Kiedyś zrobiłem gładzie w kilku mieszkaniach i zgadzam się z kolegami, że
jest ciężko, ale IMO jest to ostatnia rzecz którą bym dał komuś innemu do
zrobienia u mnie. Źle położona gładź psuje efekt równych ścian i dobrej
farby.
Ja jeszcze nie widziałem gładzi lepiej położonej niż sam to potrafię zrobić
niezależnie od tego czy robiła to firma za grube tysiące czy pan Kazio
"złota rączka" za grosze. Dlatego wbrew innym gorąco Cię zachęcam abyś to
zrobił samemu tym bardziej, że jak widzę masz dwie prawe ręce.
Co do spraw technicznych to:
- Używałem gotowej szpachlówki firmy Cathal (czy jakoś podobnie - do
dostania w niektórych sklepach na śląsku) i nadal będę jej używał.
- Spoiny między płytami po sfazowaniu wypełniałem klejem gipsowym (nie
pamiętam producenta) i na to siatka samoprzylepna z rolki. Całość pokrywałem
dwiema warstwami szpachlówki. Nigdy nic nie popękało
- Zawsze szpachlowałem całe płyty i tak też zrobię u siebie - nie ma
problemu z górkami i z nierównym "piciem" farby.
IMO nie warto bawić się w nakładanie kilku cieniutkich warstw tylko na
spoinę bo zabiera to więcej czasu niż położenie gładzi na całości, a gdy
kładziesz gładź tylko na spoinę to musisz ją położyć naprawdę cieniutko a
później jak coś jest nie tak to przy szlifowaniu łatwo uszkodzić karton obok
i już pojawia się inna faktura co widać po pomalowaniu.
Ja zamiast tego jednego dnia kładę gładź na całość, drugiego szlifuję,
odpylam i kładę drugą warstwę. Trzeciego szlifuję i gotowe.

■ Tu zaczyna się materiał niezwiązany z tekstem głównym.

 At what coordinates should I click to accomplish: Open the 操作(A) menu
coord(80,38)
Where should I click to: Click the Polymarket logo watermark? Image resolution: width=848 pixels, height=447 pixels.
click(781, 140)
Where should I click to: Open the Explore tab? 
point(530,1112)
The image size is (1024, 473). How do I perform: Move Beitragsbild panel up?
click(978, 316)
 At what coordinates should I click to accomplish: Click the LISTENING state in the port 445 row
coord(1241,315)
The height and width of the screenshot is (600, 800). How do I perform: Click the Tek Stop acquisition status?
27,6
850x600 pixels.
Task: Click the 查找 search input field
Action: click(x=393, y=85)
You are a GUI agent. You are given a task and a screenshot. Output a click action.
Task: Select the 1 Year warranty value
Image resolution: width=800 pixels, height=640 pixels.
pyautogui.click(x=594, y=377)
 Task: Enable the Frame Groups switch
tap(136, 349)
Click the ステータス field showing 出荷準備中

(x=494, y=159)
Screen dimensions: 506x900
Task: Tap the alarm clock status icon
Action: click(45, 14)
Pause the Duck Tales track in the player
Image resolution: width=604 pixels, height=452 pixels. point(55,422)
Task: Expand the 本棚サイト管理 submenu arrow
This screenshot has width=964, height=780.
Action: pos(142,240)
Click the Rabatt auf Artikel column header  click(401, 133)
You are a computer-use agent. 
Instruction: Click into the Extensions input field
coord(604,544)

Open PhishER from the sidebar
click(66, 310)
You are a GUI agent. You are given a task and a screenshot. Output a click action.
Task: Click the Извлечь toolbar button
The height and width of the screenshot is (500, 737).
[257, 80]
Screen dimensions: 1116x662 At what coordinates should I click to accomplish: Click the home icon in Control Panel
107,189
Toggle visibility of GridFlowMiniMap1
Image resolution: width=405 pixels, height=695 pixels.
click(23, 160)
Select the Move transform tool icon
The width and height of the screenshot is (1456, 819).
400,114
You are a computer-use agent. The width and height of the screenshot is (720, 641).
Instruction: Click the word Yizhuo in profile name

Oczywiście nie
są to zajęcia na cały dzień tylko na kilka godzin każdego dnia.
Pozdrawiam
Ergie
-
18. Data: 2012-04-27 18:35:00
Temat: Re: szpachlowanie sufitów podwieszanych
Od: "s_13" <s...@i...pl>
> Rozumiem, że siatka ma być TYLKO w obniżeniu? Tzn nie może
> zachodzić na płaskie (docelowe) powierzchnie płyt? Nigdy nie widziałem,
> jak
> ktoś to robił i zawsze się zastanawiałem czytając opisy, jakim cudem da
> się
> to zrobić bez wzgórka powstałego w miejscu, gdzie siatka jest na
> powierzchni płyty
no raczej tak wyciąć "dołek" raczej się nie da, musiałbyś ścinać karton a on
(razem z tym z drugiej strony) trzyma całą płytę w kupie, poza tym na brzegu
płyty są zazwyczaj wkręty mocujące ja do stelaża, więc wycina się tylko
szczelinę w kształt V, można to zrobić przed przykręceniem, albo po za
pomocą nożyka z wymiennymi ostrzami służącego do cięcia płyt
BTW szpachlowanie całości powierzchni wydaje mi się wcale nie bardziej
pracochłonną czynnością niż tylko łączenia i zabawa z niwelowaniem garbu,
biorąc pod uwagę jeszcze gipsowe "ciapki" maskujące wkręty w środku płyty...
pozdrawiam
s_13
-
19. Data: 2012-04-29 12:37:06
Temat: Re: szpachlowanie sufitów podwieszanych
Od: quent <x...@x...com>
On 2012-04-26 10:11, Marek wrote:
> A na jakie masy sie zdecydowales?
Kupilem Knauf uniflot i gotową zaprawę Cekol B-45 finisz
Właśnie skończyłem robić fazki i gruntować spoiny.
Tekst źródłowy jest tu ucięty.